Prompt –
Line filter on the word "agent": copy each matching line from the entries.

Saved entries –
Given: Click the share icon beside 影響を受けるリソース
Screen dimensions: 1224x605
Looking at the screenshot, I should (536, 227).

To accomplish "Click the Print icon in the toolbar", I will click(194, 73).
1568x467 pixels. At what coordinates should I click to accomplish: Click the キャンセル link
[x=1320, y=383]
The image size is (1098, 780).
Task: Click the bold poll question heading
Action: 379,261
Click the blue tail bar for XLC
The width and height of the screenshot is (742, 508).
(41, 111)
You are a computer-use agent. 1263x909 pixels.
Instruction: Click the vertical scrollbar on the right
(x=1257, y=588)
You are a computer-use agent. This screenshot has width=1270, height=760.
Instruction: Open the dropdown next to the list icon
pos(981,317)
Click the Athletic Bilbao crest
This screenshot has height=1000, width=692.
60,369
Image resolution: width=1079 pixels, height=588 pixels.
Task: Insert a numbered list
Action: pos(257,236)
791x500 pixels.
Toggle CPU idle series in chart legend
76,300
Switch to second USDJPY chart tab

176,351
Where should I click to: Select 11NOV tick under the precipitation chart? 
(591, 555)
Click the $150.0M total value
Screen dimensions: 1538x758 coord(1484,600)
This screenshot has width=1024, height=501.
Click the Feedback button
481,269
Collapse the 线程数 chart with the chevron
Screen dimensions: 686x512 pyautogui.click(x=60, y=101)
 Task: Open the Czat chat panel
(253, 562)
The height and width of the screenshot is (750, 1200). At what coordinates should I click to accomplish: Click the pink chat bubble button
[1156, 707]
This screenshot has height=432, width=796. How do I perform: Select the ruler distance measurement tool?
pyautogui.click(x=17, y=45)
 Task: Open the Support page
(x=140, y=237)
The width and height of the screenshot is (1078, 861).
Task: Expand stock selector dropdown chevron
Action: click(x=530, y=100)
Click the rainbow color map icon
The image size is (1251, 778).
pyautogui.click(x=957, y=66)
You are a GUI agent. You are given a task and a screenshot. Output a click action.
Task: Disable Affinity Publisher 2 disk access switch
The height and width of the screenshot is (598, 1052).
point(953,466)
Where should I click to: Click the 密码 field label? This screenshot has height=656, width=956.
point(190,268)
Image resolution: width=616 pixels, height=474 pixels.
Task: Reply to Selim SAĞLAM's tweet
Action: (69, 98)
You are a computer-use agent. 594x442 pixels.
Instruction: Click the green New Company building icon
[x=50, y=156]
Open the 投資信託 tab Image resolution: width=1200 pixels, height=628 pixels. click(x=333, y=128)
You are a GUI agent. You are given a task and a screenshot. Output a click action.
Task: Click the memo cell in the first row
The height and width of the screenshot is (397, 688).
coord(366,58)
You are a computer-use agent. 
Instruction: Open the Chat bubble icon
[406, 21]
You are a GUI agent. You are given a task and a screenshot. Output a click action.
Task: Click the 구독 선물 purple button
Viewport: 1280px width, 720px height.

Output below –
You are a computer-use agent. 1263x909 pixels.
You are a computer-use agent. This screenshot has width=1270, height=760.
You are a GUI agent. You are given a task and a screenshot. Output a click action.
You are a computer-use agent. 594x442 pixels.
You are a GUI agent. You are given a task and a screenshot. Output a click action.
You are a computer-use agent. 
You are a GUI agent. You are given a task and a screenshot. Output a click action.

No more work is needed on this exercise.